» **EXERCISE GOAL**:
Every entry must be output exactly as it is written.
↓↓↓
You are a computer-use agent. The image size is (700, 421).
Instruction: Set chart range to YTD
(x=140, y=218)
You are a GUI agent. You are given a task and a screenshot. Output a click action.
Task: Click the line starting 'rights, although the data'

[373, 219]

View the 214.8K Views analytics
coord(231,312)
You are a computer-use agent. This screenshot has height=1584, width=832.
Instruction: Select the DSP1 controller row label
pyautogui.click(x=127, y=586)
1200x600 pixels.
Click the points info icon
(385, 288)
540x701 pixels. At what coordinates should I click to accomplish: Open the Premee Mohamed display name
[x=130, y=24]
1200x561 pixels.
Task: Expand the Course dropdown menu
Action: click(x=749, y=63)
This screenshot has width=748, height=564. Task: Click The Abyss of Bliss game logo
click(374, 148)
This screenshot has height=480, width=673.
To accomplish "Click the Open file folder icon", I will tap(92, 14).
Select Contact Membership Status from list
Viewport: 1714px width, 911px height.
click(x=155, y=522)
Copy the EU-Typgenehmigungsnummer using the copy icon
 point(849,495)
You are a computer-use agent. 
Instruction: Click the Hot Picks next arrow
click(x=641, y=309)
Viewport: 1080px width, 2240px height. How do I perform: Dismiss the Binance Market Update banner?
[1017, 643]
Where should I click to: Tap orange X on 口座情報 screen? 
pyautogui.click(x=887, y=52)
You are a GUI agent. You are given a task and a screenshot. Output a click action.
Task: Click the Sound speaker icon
↑↑↑
» **RESULT OF THIS TASK**:
You are a computer-use agent. The image size is (700, 421).
Instruction: Set chart range to YTD
(x=140, y=218)
You are a GUI agent. You are given a task and a screenshot. Output a click action.
Task: Click the line starting 'rights, although the data'

[373, 219]

View the 214.8K Views analytics
coord(231,312)
You are a computer-use agent. This screenshot has height=1584, width=832.
Instruction: Select the DSP1 controller row label
pyautogui.click(x=127, y=586)
1200x600 pixels.
Click the points info icon
(385, 288)
540x701 pixels. At what coordinates should I click to accomplish: Open the Premee Mohamed display name
[x=130, y=24]
1200x561 pixels.
Task: Expand the Course dropdown menu
Action: click(x=749, y=63)
This screenshot has width=748, height=564. Task: Click The Abyss of Bliss game logo
click(374, 148)
This screenshot has height=480, width=673.
To accomplish "Click the Open file folder icon", I will tap(92, 14).
Select Contact Membership Status from list
Viewport: 1714px width, 911px height.
click(x=155, y=522)
Copy the EU-Typgenehmigungsnummer using the copy icon
 point(849,495)
You are a computer-use agent. 
Instruction: Click the Hot Picks next arrow
click(x=641, y=309)
Viewport: 1080px width, 2240px height. How do I perform: Dismiss the Binance Market Update banner?
[1017, 643]
Where should I click to: Tap orange X on 口座情報 screen? 
pyautogui.click(x=887, y=52)
You are a GUI agent. You are given a task and a screenshot. Output a click action.
Task: Click the Sound speaker icon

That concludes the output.